* Source records

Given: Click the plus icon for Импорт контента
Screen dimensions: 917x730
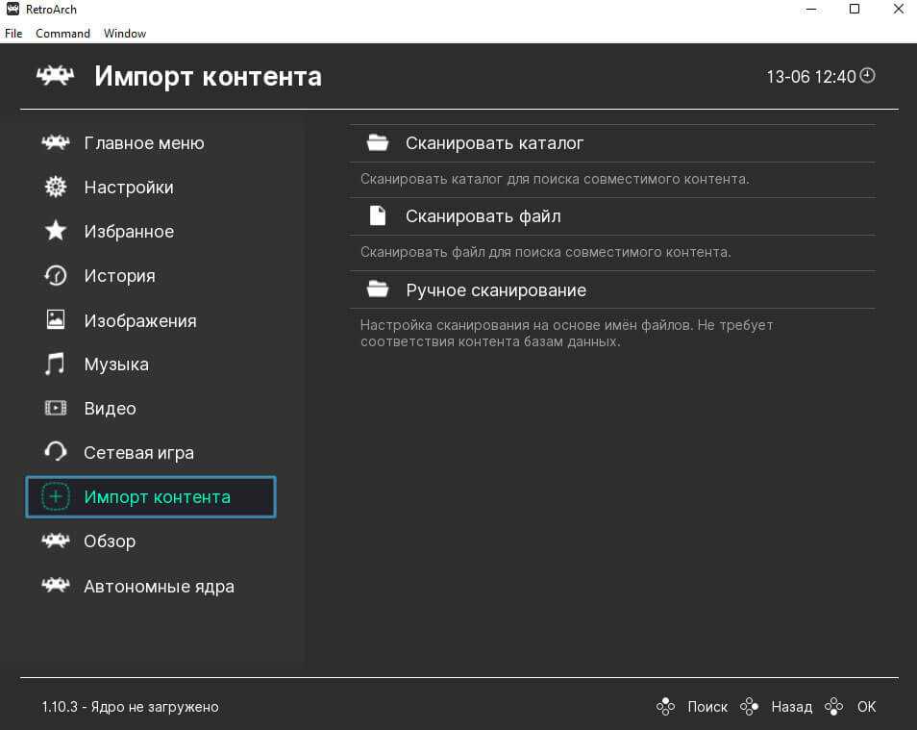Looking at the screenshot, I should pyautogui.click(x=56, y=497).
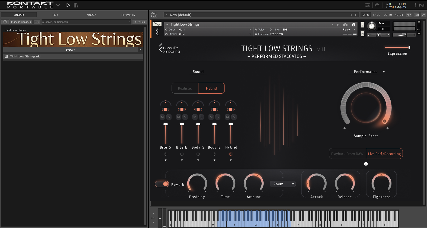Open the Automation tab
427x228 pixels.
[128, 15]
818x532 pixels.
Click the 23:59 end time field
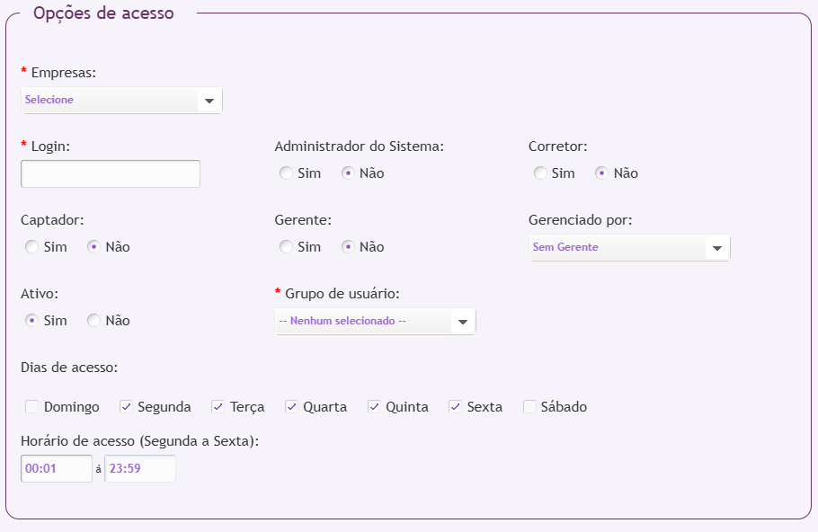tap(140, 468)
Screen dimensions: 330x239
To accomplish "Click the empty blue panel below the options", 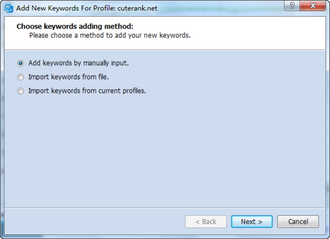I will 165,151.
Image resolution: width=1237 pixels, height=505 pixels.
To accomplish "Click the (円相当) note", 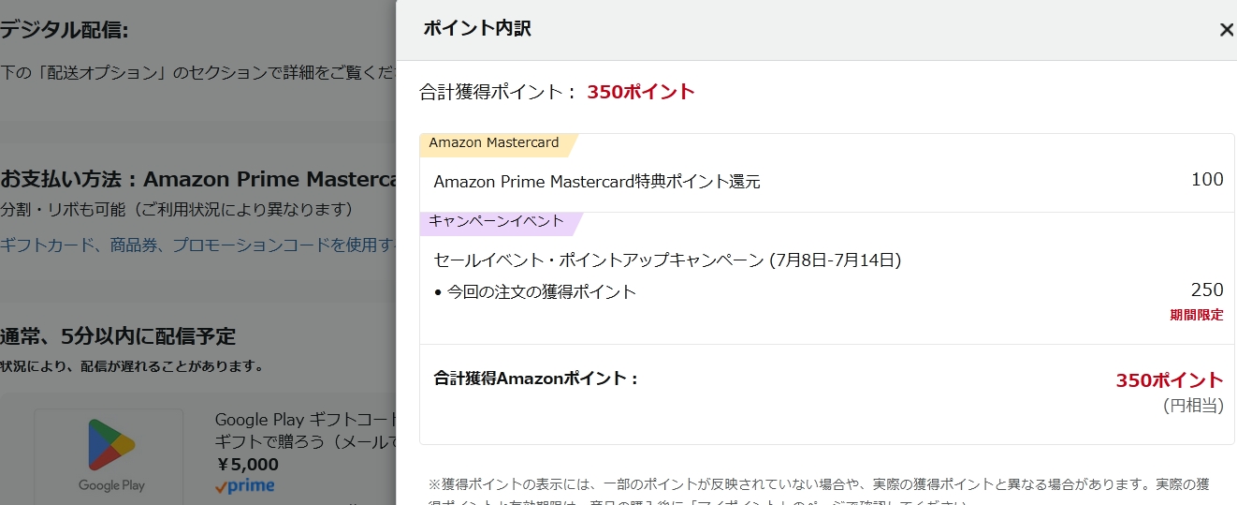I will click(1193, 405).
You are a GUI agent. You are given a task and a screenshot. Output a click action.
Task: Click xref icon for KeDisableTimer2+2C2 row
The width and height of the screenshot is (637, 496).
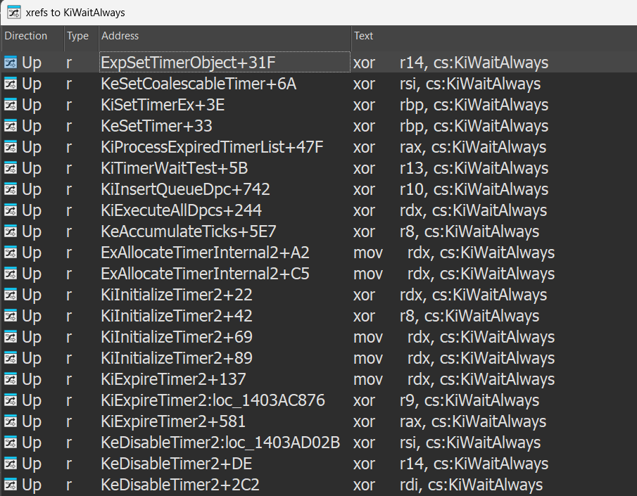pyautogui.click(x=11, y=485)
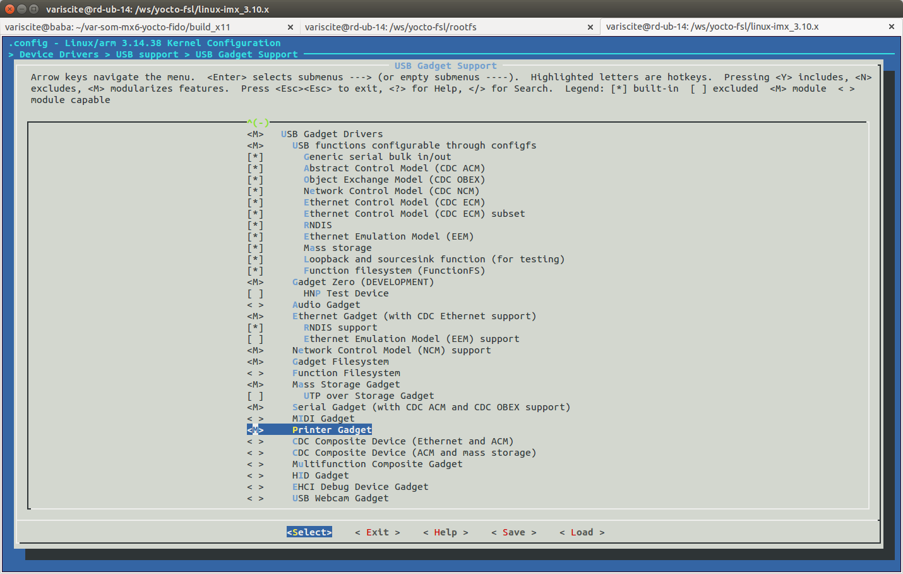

==

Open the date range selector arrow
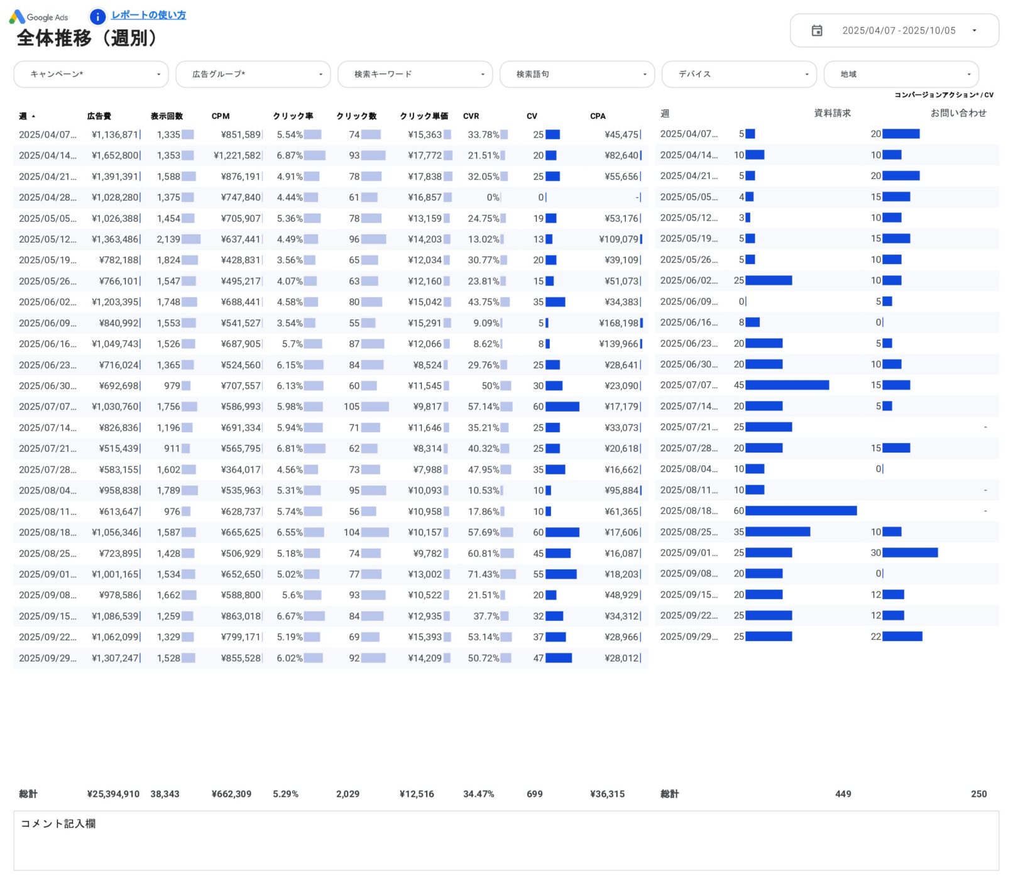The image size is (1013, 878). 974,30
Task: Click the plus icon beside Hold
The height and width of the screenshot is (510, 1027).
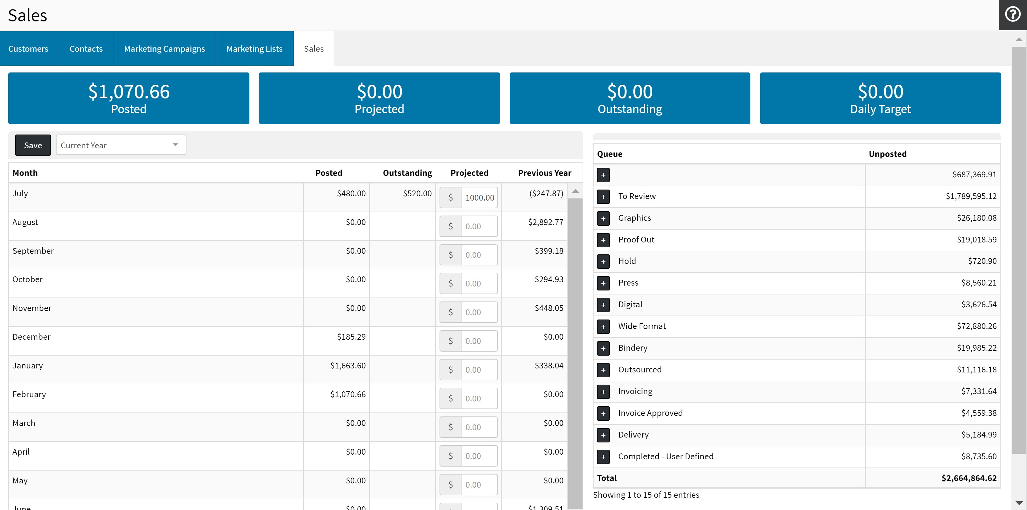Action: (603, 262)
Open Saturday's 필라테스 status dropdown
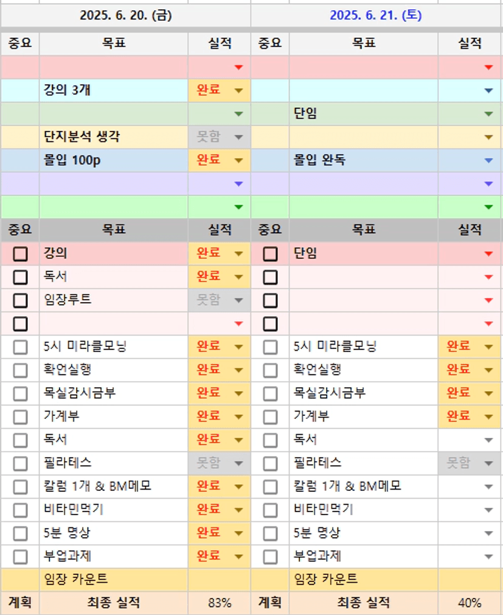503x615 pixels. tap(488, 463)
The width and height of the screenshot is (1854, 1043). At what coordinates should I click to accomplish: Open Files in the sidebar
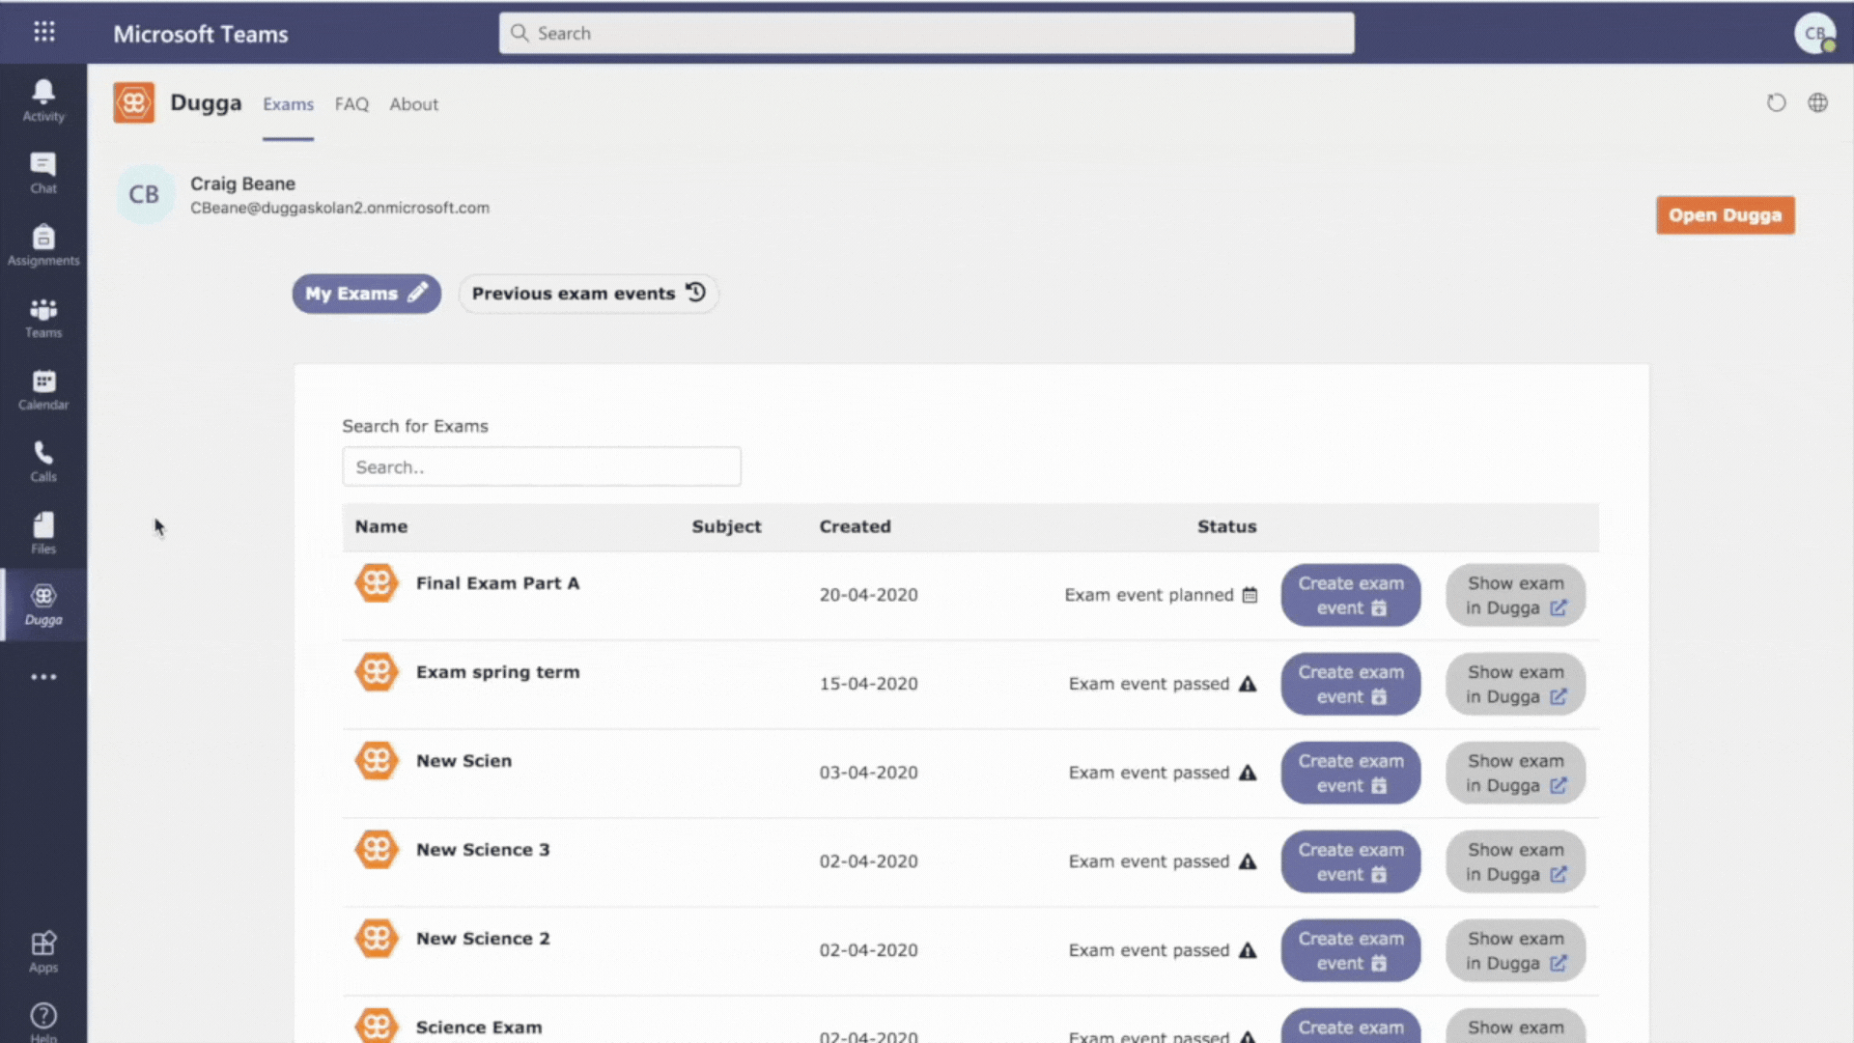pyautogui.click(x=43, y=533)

* To be done
Return each line from the records above that contains the string "width", treating uppercase and lowercase as different.

* Task output
Image resolution: width=1237 pixels, height=505 pixels.
The width and height of the screenshot is (637, 496).
The height and width of the screenshot is (510, 1027).
The width and height of the screenshot is (1854, 1043). At what coordinates should I click to accomplish: Open Files in the sidebar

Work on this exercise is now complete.